Bharel has practiced general internal medicine for more than 20 years including at Massachusetts General Hospital, Boston Medical Center, in neighborhood health centers, the Veterans Administration, and at nonprofit organizations. She has served on the faculty of Harvard Medical School, Boston University Medical School, and Harvard School of Public Health.

Dr. Rahul Sharma, professor and chairman of the Department of Emergency Medicine at Weill Cornell Medicine

During these trying times, when everyone is changing their way of life by adopting self isolation and social distancing, doctors are navigating the unchartered territories of telemedicine. While the NewYork-Presbyterian hospital has been using telemedicine for a long time, Sharma told usnews.com that although it’s not new, “we’re seeing why it’s so powerful and useful. We want everyone to be safe, and to minimize disease spread.” He said the goal is for people to avoid the ER if it’s not an emergency.

Telemedicine is seeing a doctor remotely via video, phone or text. “In a crisis such as COVID-19 our goal is to benefit the public and decrease the risk of infection and telemedicine is a perfect opportunity to do that,” Dr. Rahul Sharma told GMA. Telemedicine allows those who are immuno compromised or quarantined to get a doctor’s advice from home.

It can also keep patients who believe they may have the coronavirus out of the emergency room where they could spread the disease to others.
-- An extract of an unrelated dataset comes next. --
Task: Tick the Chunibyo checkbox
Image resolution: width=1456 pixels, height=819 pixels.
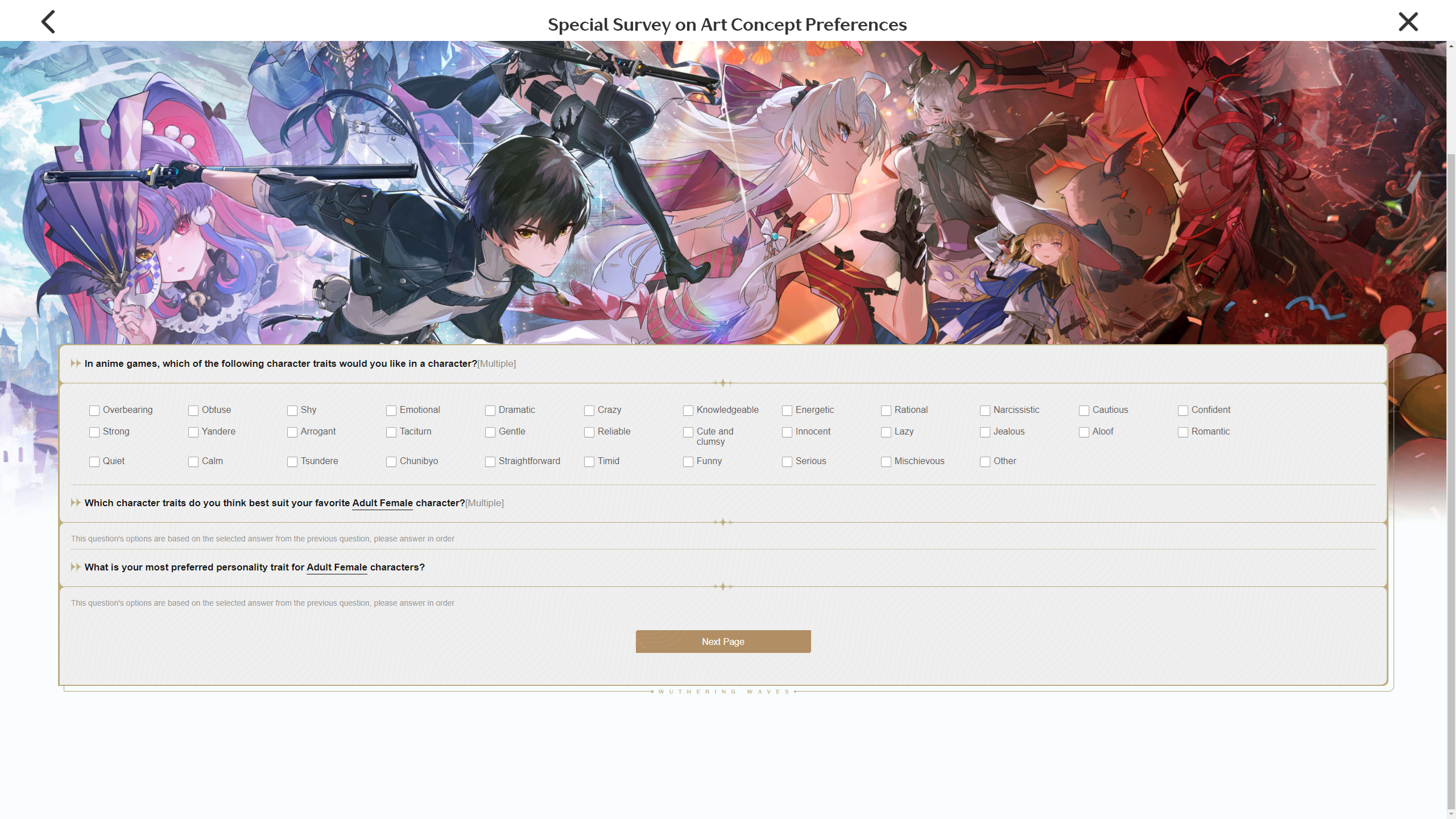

As the inaugural chairman for the Department of Emergency Medicine, Sharma leads all academic and operational activities for the NYP-Weill Cornell Medical Center and NYP-Lower Manhattan Hospital Emergency Departments. He is also a Professor of Clinical Healthcare Policy and Research and serves as the academic Chairman for the NYP-Weill Cornell Medicine affiliated Emergency Departments at New York Presbyterian-Queens and New York Presbyterian-Brooklyn Methodist Sharma holds several other executive leadership roles, including Chief and Medical Director of Emergency Medical Services (EMS) for the NYP enterprise, member of the New York State Board for Medicine, and the Vice President of the New York Presbyterian Hospital Medical Board.

Dr. Sejal Hathi, Resident Physician, Massachusetts General Hospital

Another physician highlighting the plight of doctors and nurses treating those affected with coronavirus is Dr. Sejal Hathi of Massachusetts General Hospital. “Hospitals across the country are rapidly running out of masks, gowns, protective eye-wear that they desperately need,” she told CNN.
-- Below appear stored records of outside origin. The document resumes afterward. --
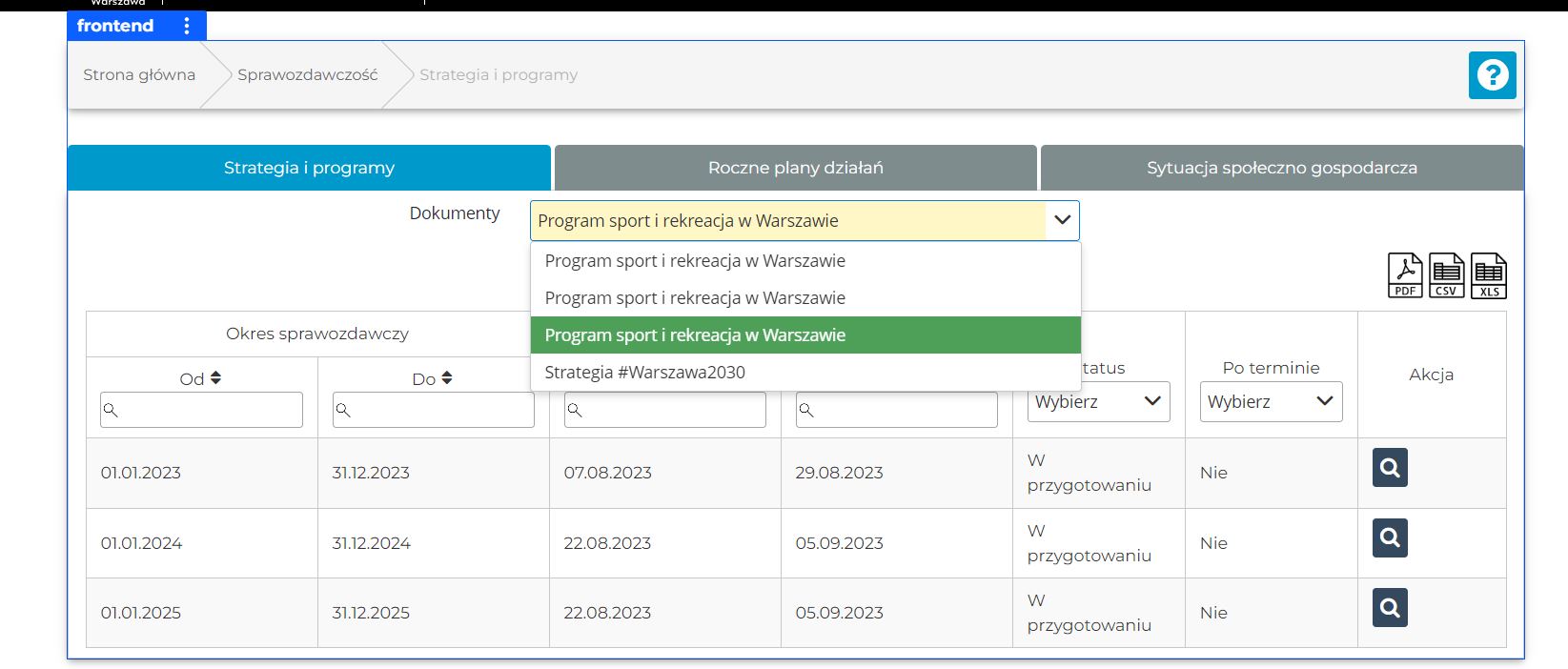
Task: Open frontend three-dot options menu
Action: click(187, 26)
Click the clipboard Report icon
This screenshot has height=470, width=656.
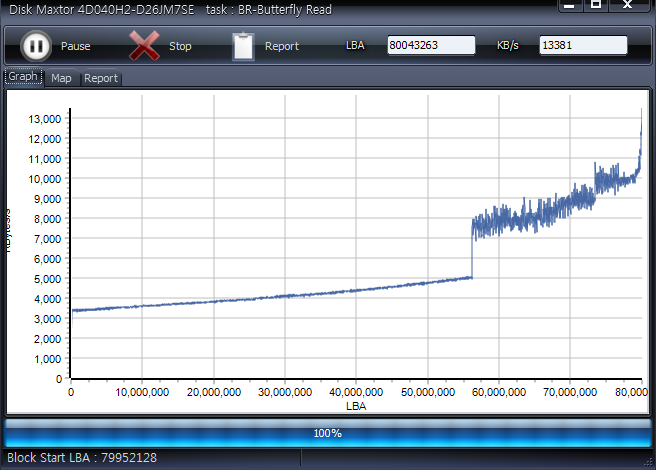tap(243, 46)
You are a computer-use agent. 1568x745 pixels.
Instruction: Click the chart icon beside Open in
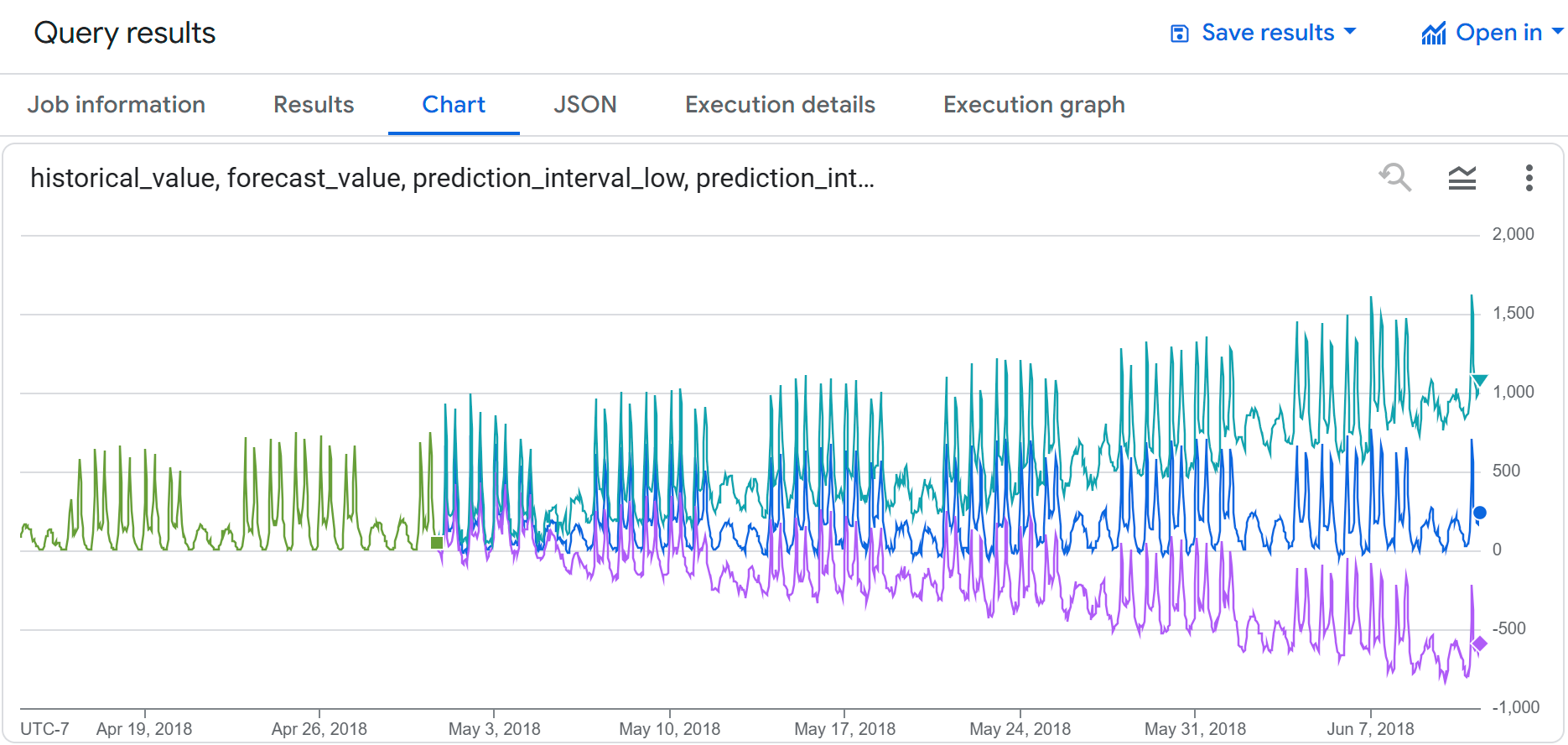click(x=1434, y=34)
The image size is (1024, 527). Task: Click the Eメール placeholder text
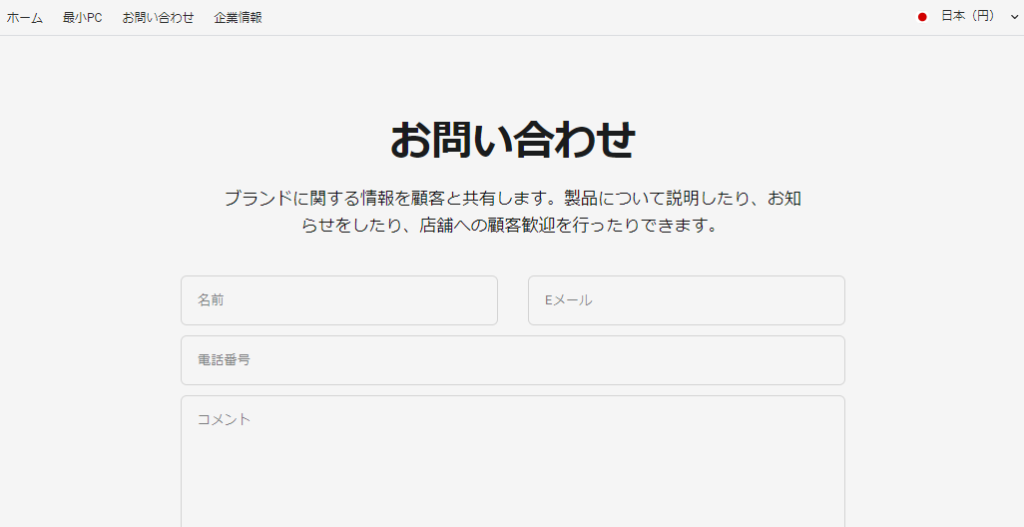(568, 300)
“We are being asked to reuse and recycle single-use respirators and surgical masks when we go see patients.” She emphasized that “health care workers are foot soldiers in a war we didn’t foresee and were never trained for. And we’re hurdling forth into a battle with neither the insight into where these infections are nor the armor to protect against them. And that’s really not OK.”

According to her LinkedIn profile, Hathi is training in Internal Medicine at the Massachusetts General Hospital and Harvard Medical School, where her “interests and experience span global health, public policy, social entrepreneurship, and grassroots advocacy.” She has founded and led two grassroots social enterprises advancing women’s rights and agency — over time, across 6 continents and 100 countries. In 2013, Hathi was the youngest of nine appointed to U.N. Secretary-General Ban Ki-moon’s expert advisory group on women’s & children’s health, charged with evaluating and reporting global progress on Millennium Development Goals 4 & 5.

She has also helped build two coalitions advancing the domestic #resistance movement: 1) a student-run campaign to advocate against repeal of the Affordable Care Act, reaching 150+ schools in its first year, and 2) a political organization to convene and support first-time progressive candidates for office, mobilizing 1500+ since the 2016 presidential election.